Foundations: Judgement & Coherence

On Judgement, Coherence, and Measurement

The underlying question

Any system that evaluates AI behaviour must resolve a prior question:

By what criteria is behaviour judged?

This question is not peripheral.

It defines the meaning of every metric, score, and conclusion produced downstream.

There is no neutral evaluation

All evaluation systems depend on selected criteria:

  • what is measured
  • how it is measured
  • how outcomes are interpreted

These selections encode assumptions about:

  • usefulness
  • safety
  • truthfulness
  • acceptability

In most systems, these assumptions remain implicit.

Position

The RI Safety Layer does not attempt to eliminate judgement.

It establishes judgement as a first-class, explicit component of the system.

Structural approach

Judgement within the system is:

  • declared — criteria are defined in advance
  • structured — evaluation procedures are formally specified
  • versioned — changes to criteria are tracked over time
  • auditable — all decisions can be traced to their originating rules

This allows any result to be inspected in terms of:

  • the behaviour observed
  • the measurement process applied
  • the criteria used to interpret that behaviour

Separation of measurement and judgement

A core architectural principle is strict separation between:

  • measurement — what occurred
  • judgement — how it is interpreted

Measurement produces:

  • sealed, reproducible records of behaviour

Judgement produces:

  • governed decisions about how those records are used

This separation ensures:

  • measurement remains stable and replayable
  • judgement can evolve without corrupting evidence

Definition of coherence

Within this system, coherence is defined operationally.

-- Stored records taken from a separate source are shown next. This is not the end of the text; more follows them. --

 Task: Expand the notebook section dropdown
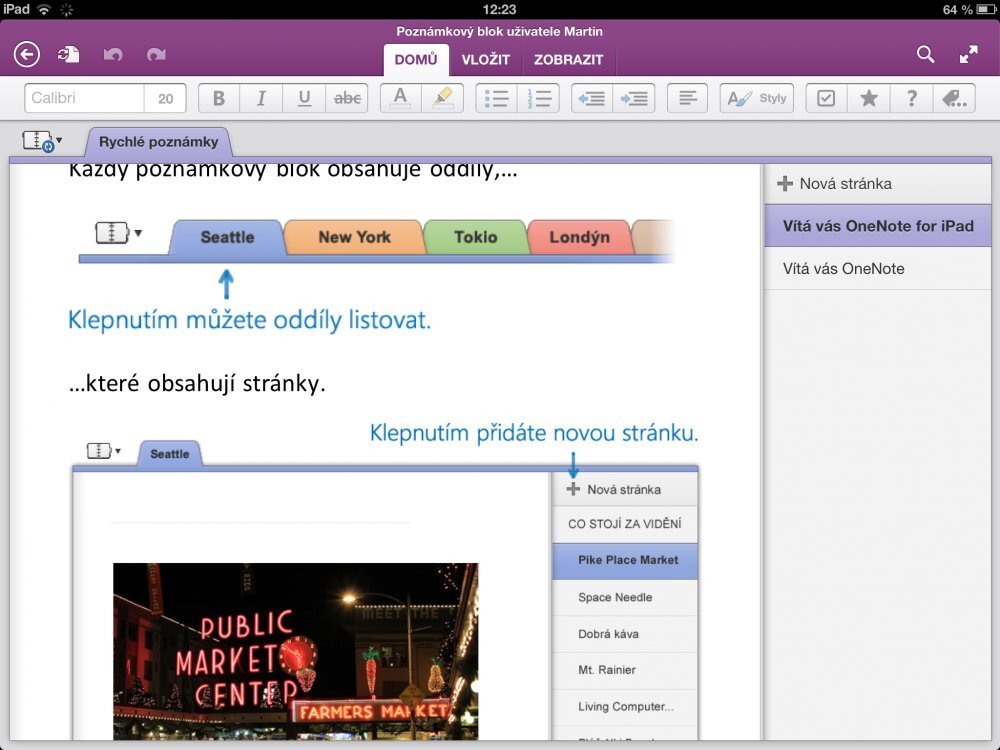(40, 140)
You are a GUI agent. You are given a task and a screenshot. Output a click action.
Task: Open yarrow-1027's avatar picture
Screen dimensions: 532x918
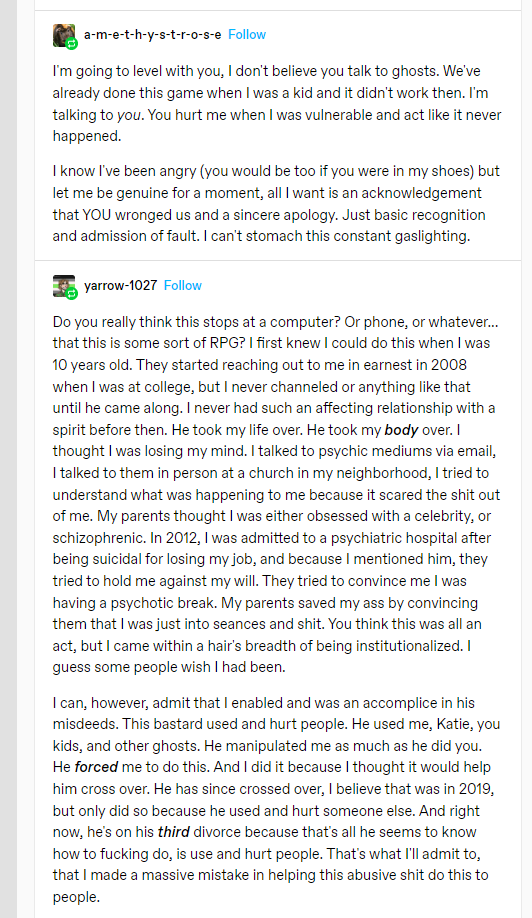click(64, 286)
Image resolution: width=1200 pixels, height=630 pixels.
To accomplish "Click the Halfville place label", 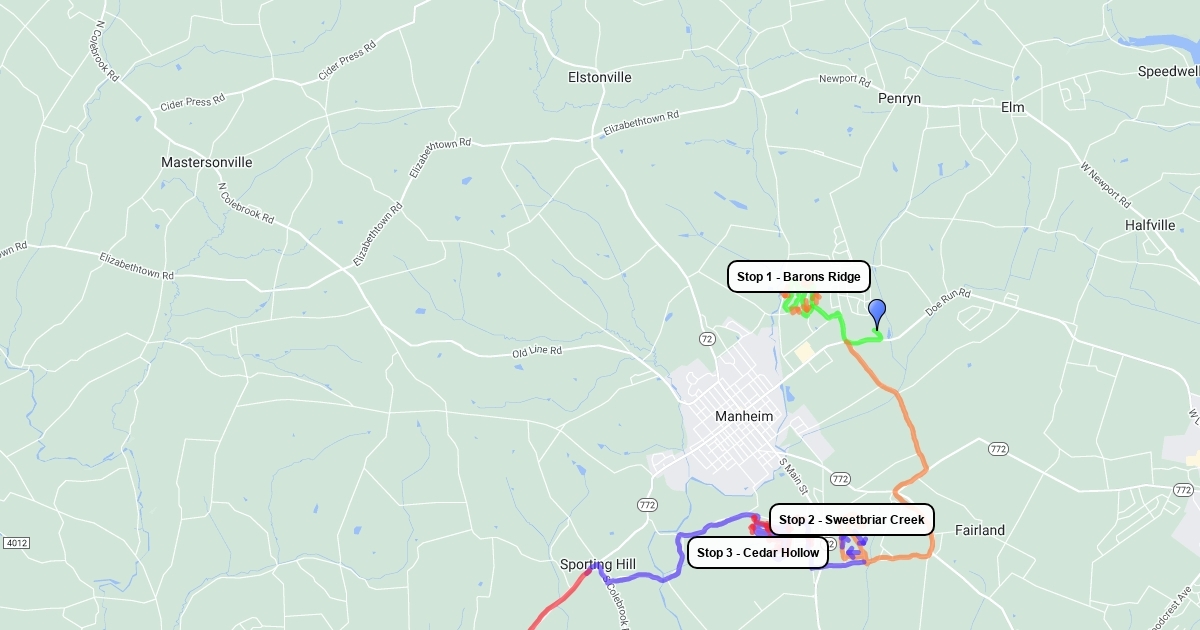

Coherence is the degree of alignment between observed behaviour and a declared set of evaluation criteria.

These criteria are:

  • explicitly defined
  • empirically testable
  • context-dependent

The system does not assume a single universal definition of coherence.

Different domains may define coherence differently, provided those definitions are made explicit and applied consistently.

Foundational basis

The evaluation criteria used within the system are not arbitrary.

They are informed by an underlying research programme focused on:

  • behavioural consistency
  • response stability under variation
  • alignment between stated intent and produced output
  • structural properties of interaction patterns

This work combines:

  • empirical evaluation design
  • behavioural analysis across repeated trials
  • internally developed theoretical models of coherence and system alignment

These models are not treated as fixed doctrine.

They are:

  • continuously tested against observed behaviour
  • refined through iterative evaluation
  • subject to revision as evidence accumulates

Where appropriate, elements of this framework are formalised and published in technical form.

What the system guarantees

The system does not claim that:

  • any given definition of coherence is universally correct

It guarantees that:

  • the criteria used are explicit and inspectable
  • the evaluation process is deterministic and reproducible
  • all results are traceable to their originating assumptions

Implication

This shifts evaluation from assertion to inspection.

Instead of:

  • “This system is safe”
  • “This output is correct”

the system provides:

  • the recorded behaviour
  • the measurement process
  • the criteria applied
  • the resulting decision

Allowing independent observers to:

  • reproduce the result
  • examine the assumptions
  • agree or disagree with the judgement

Result

Evaluation becomes:

  • transparent rather than implicit
  • reproducible rather than anecdotal
  • contestable without ambiguity

Trust is not required in advance.

It emerges from the ability to inspect, reproduce, and challenge the system’s outputs.